◆ **Extracted text**:

RFA Hungerford

 

Previous name:                        Lauterfels
Subsequent name: 

Official Number:                       136803                                                                         

Class:                                      Distilling Ship / Collier

Pennant No:                            Y4.24 / Y3.1687

Laid down:                             
Builder:                                   Weser Actien Gesellschaft 'Weser' Bremen
Launched:                               15 February 1913
Into Service:                            28 July 1915
Out of service:                         16 April 1918
Fate:                                      16 April 1918 torpedoed & sunk in the English Channel 

 

Items of historic interest involving this ship: -  

 

Background Data:  Some official lists, marked as  “Lists of RFA’s” show vessels which spent some time as RFA’s during the First World War. These records are extremely sketchy and some of these vessels were “Yard Craft”, partially or wholly Dockyard manned, partly by RNR or Reserve Fleet personnel. Some of the Depot Ships staffed by skilled civilian Dockyard workers were for a time White Ensign. The Director of Stores was understood to be concerned with their manning and operationally they remained under Admiralty control

 

15 February 1913 launched by Weser Actien Gesellschaft “Weser”, Bremen as Yard Nr: 192 named LAUTERFELS for Deutsche Dampschiffahrts-Gesellschaft Hansa, Bremen

27 March 1913 completed

5 November 1913 sailed Calcutta to New York

28 December 1913 sailed Boston to Calcutta

5 June 1914 arrived at Port Said from Hamburg while on passage to Karachi

August 1914 detained at Port Said by the British

22 January 1915 detention confirmed by the Prize Court at Alexandria  - allocated to the Admiralty. Renamed RFA Hungerford under management of Grahams & Co, London.

◆ **Data provided**:
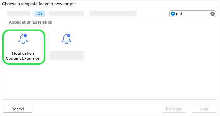Choose the second bell template icon
The height and width of the screenshot is (116, 220).
66,39
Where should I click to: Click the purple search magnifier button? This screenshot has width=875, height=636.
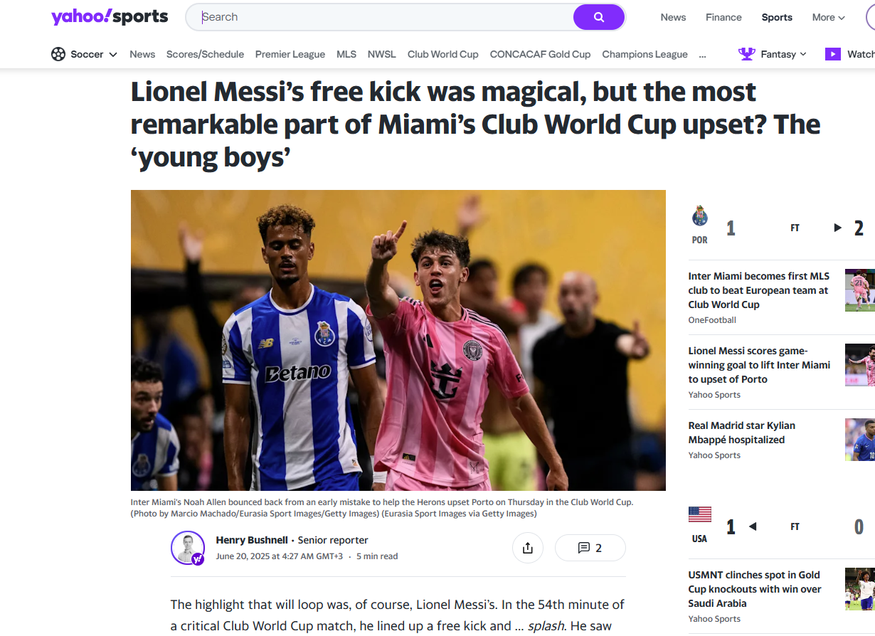pos(598,17)
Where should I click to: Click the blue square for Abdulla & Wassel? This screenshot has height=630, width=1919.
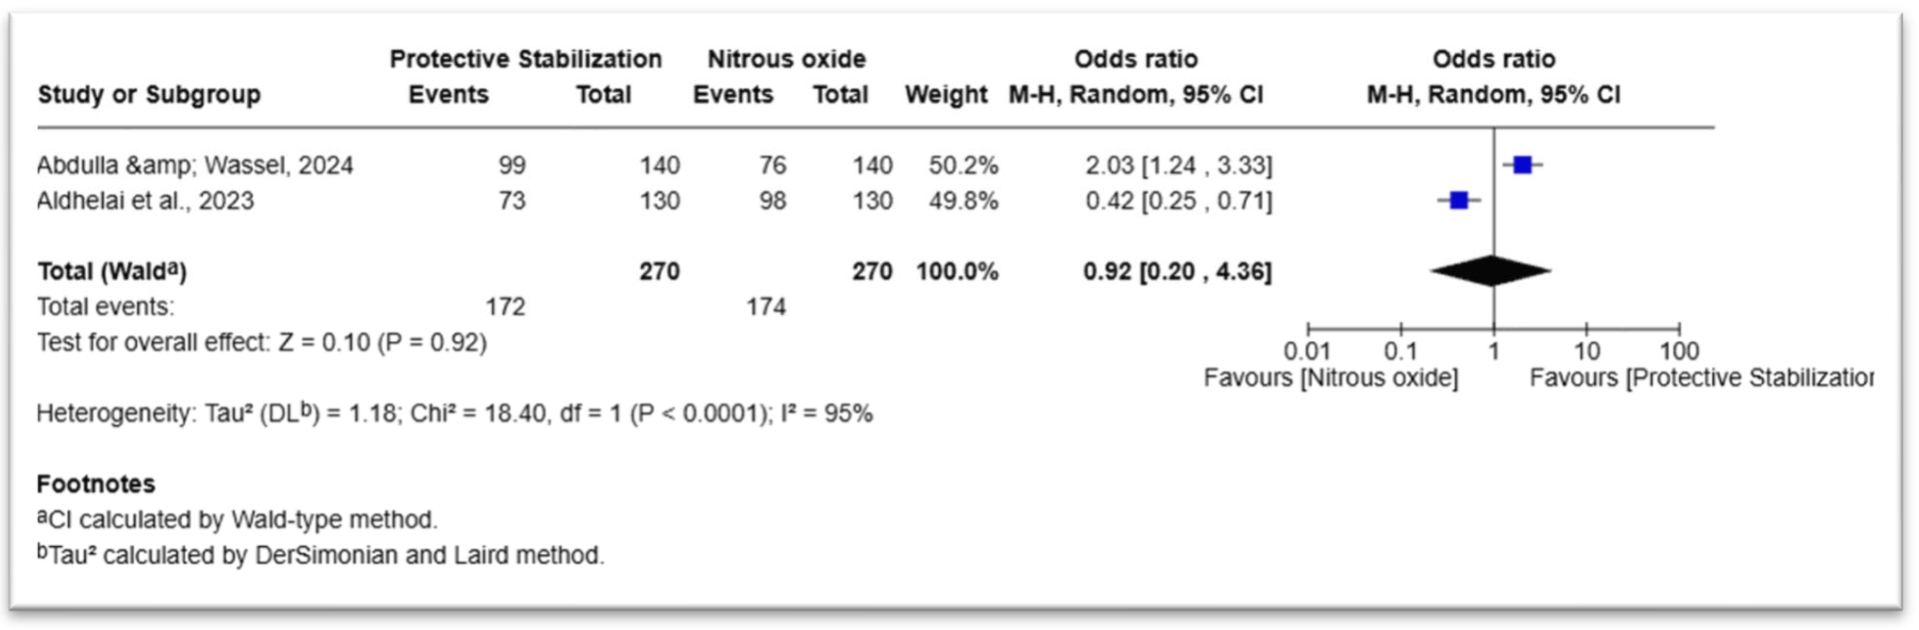click(x=1522, y=165)
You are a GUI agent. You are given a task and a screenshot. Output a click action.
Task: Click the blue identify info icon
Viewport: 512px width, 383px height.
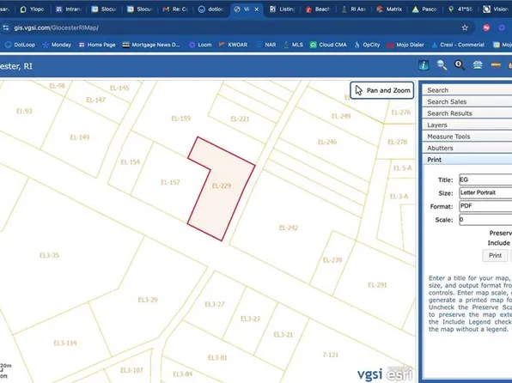click(424, 65)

◆ **The tasks**:
[1] Do the following statements agree with the RFA Hungerford record? For each, answer yes or no and quote the deciding words. (a) The ship was launched on 15 February 1913. (b) The ship was detained at Port Said by the French. (c) After renaming, the ship was under the management of a firm in Hamburg.
[2] Please convert the stretch of entries from the line that contains "You are a GUI" through the end of the entries into a JSON list of strings, one per line, skipping blank lines and leaving out the pictures.

◆ **In response**:
[1]
(a) Yes: "Launched:                               15 February 1913"
(b) No: "August 1914 detained at Port Said by the British"
(c) No: "Renamed RFA Hungerford under management of Grahams & Co, London."

[2]
[
  "You are a GUI agent. You are given a task and a screenshot. Output a click action.",
  "Task: Click the blue identify info icon",
  "Viewport: 512px width, 383px height.",
  "click(424, 65)"
]